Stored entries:
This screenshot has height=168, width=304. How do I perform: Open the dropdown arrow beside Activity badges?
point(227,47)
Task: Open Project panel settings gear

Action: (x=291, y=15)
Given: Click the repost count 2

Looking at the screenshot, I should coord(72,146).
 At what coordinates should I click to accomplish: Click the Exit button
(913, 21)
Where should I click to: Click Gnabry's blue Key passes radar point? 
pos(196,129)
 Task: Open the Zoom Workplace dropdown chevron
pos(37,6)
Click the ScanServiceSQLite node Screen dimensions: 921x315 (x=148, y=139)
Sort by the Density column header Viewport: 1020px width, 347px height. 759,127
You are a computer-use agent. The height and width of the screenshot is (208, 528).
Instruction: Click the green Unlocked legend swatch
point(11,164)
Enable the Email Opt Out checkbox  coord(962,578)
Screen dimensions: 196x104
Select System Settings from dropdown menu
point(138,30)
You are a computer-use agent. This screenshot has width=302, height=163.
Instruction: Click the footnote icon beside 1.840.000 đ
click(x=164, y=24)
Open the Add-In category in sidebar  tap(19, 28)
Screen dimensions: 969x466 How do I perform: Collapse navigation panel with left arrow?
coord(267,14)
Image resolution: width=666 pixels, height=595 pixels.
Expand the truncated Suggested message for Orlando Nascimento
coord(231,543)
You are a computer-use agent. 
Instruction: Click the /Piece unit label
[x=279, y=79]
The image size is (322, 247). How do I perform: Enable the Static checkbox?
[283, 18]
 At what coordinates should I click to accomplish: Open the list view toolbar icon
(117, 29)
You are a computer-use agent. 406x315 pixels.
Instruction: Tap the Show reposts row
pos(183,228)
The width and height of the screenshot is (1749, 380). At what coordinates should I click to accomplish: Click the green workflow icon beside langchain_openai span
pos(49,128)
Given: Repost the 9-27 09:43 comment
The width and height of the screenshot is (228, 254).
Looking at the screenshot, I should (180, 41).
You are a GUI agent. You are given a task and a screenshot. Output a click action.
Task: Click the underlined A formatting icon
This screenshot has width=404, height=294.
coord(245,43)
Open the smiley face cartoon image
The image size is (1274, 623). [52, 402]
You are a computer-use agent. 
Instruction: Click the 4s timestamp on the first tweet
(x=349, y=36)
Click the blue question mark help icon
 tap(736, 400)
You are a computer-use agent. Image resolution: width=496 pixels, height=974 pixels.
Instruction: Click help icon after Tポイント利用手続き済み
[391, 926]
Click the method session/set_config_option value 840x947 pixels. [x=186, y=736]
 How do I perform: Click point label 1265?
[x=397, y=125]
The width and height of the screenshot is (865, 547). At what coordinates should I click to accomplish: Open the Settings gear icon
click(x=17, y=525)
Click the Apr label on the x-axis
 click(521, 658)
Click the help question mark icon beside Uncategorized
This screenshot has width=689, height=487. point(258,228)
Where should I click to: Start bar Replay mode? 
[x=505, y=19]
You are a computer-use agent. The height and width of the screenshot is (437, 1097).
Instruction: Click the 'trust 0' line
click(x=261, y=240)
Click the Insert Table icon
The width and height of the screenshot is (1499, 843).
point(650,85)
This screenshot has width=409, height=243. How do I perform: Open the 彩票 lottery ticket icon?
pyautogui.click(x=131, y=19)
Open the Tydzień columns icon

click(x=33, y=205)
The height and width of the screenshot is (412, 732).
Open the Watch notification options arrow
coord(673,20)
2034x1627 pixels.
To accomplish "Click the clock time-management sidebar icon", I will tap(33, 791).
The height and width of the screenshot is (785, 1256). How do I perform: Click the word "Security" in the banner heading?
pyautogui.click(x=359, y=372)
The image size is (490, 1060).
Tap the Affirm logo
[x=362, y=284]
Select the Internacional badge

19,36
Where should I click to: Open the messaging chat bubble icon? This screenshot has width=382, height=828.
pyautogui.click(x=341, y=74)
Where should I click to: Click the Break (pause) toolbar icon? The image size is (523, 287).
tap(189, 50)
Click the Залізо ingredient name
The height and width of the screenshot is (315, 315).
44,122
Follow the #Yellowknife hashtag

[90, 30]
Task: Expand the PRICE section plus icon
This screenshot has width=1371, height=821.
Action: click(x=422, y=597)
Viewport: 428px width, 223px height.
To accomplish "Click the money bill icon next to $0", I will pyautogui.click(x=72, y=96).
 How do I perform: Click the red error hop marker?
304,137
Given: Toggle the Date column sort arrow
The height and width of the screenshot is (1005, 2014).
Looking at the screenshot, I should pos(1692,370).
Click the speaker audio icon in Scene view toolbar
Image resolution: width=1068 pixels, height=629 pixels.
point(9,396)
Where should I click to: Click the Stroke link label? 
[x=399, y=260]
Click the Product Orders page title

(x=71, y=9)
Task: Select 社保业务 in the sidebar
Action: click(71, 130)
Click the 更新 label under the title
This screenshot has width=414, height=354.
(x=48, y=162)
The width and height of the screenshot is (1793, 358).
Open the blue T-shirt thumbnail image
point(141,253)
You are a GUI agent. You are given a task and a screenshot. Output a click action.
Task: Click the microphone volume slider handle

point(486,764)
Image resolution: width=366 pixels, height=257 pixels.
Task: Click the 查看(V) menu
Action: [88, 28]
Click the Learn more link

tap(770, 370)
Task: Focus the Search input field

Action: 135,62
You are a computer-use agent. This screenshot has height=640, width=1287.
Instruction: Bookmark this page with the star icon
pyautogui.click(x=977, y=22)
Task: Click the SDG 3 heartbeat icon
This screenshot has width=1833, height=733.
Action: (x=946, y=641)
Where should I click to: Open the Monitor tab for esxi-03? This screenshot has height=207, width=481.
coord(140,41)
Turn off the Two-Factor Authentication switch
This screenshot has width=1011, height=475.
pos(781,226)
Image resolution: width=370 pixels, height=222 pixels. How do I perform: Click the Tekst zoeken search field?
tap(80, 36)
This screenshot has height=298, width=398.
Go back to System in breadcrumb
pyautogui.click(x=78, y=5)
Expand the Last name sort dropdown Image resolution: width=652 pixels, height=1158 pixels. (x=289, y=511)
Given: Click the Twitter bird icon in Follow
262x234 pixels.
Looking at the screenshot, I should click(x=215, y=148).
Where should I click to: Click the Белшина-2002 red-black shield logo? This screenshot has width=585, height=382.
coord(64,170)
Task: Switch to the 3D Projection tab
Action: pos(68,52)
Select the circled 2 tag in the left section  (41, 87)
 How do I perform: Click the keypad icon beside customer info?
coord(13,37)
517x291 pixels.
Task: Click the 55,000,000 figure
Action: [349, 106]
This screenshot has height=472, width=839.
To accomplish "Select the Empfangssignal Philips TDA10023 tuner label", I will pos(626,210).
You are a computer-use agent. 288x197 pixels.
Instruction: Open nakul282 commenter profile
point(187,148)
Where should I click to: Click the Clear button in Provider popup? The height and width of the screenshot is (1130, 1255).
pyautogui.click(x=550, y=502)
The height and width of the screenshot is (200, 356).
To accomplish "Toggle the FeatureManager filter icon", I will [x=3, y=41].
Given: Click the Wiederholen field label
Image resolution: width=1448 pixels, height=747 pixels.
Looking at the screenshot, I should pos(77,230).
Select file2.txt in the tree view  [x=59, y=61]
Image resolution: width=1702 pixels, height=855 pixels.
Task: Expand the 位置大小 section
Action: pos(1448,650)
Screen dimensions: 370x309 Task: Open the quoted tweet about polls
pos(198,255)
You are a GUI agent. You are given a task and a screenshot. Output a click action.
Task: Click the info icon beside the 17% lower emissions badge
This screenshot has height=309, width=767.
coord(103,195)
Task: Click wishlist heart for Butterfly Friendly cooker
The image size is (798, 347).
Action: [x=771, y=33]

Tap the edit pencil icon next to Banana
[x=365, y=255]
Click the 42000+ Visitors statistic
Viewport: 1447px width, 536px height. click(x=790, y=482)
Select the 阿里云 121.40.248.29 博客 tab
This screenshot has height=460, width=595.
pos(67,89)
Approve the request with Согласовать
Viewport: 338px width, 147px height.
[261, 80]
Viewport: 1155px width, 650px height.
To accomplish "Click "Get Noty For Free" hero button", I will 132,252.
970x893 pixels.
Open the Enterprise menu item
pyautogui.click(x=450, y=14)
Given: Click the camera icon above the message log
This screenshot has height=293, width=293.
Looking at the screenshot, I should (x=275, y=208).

__EXERCISE INSTRUCTIONS__:
Retype the lines from the one containing "Click the speaker" through the one containing "point(141,253)", both ends included, without any changes.

__ANSWER FOR THE TASK__:
Click the speaker audio icon in Scene view toolbar
Image resolution: width=1068 pixels, height=629 pixels.
point(9,396)
Where should I click to: Click the Stroke link label? 
[x=399, y=260]
Click the Product Orders page title

(x=71, y=9)
Task: Select 社保业务 in the sidebar
Action: click(71, 130)
Click the 更新 label under the title
This screenshot has width=414, height=354.
(x=48, y=162)
The width and height of the screenshot is (1793, 358).
Open the blue T-shirt thumbnail image
point(141,253)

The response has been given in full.